Echo the rows from the line containing "You are a computer-use" through the line containing "(x=956, y=223)", both ends included, and leave the pictures out.
+++
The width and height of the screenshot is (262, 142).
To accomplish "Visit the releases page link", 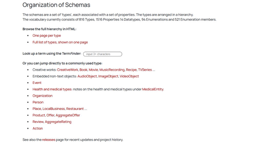I will pyautogui.click(x=49, y=140).
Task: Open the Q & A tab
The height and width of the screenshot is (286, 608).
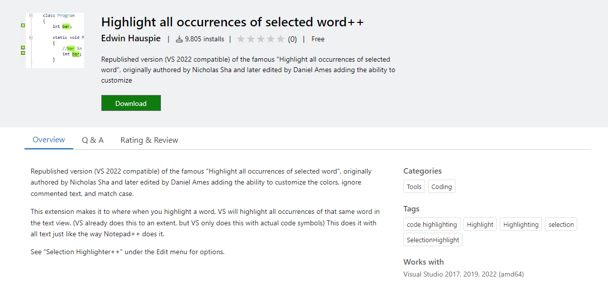Action: tap(93, 140)
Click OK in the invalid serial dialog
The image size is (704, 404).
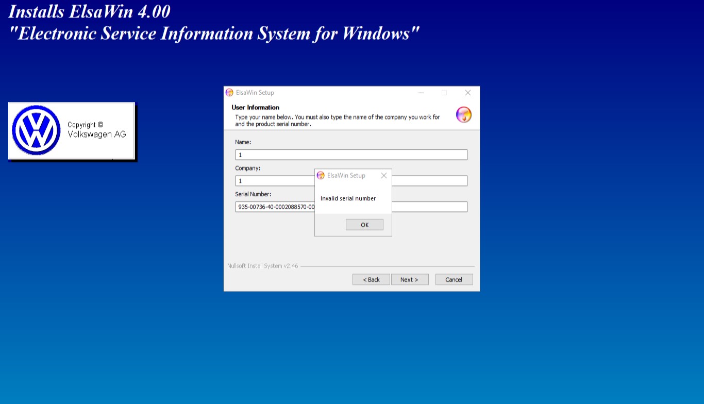pos(364,225)
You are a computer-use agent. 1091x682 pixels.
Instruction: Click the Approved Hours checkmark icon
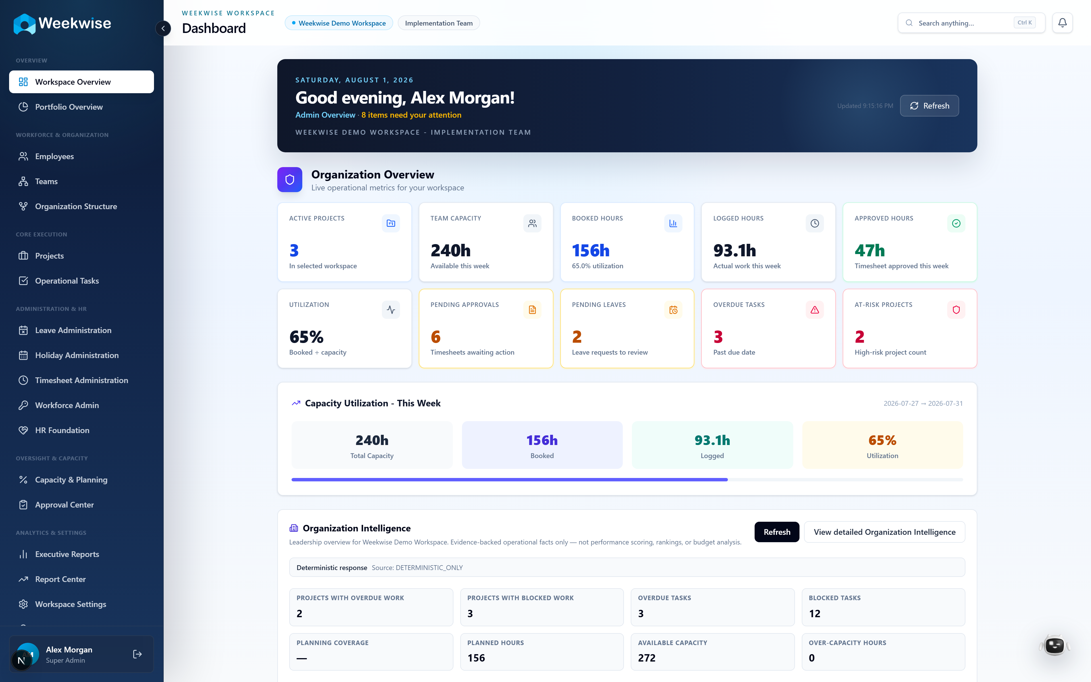(x=956, y=223)
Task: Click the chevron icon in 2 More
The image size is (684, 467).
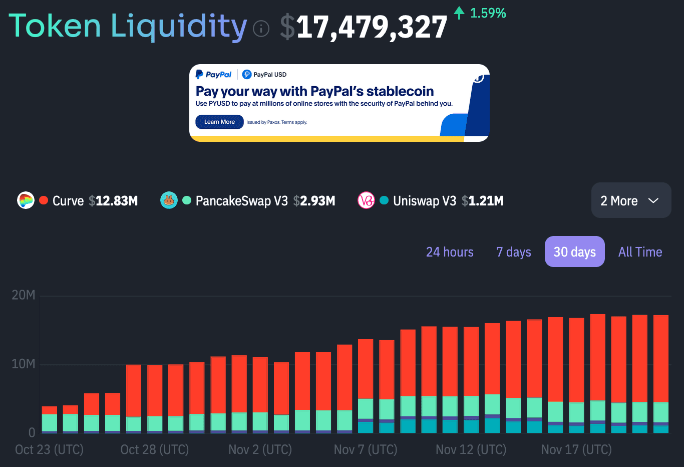Action: (x=653, y=200)
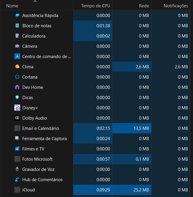Select the Disney+ app icon
This screenshot has width=193, height=197.
[x=17, y=108]
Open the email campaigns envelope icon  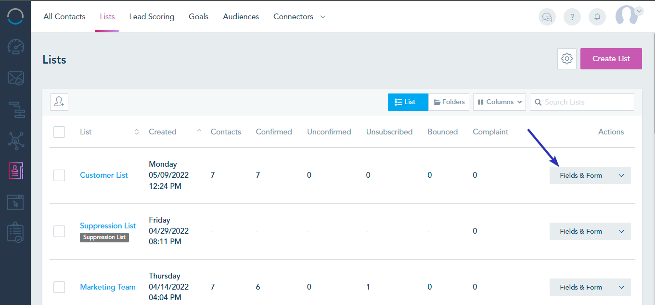tap(15, 78)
+++
Solution:
You are a computer-use agent. 1091x682 pixels.
Instruction: Click the Approved Hours checkmark icon
(x=956, y=223)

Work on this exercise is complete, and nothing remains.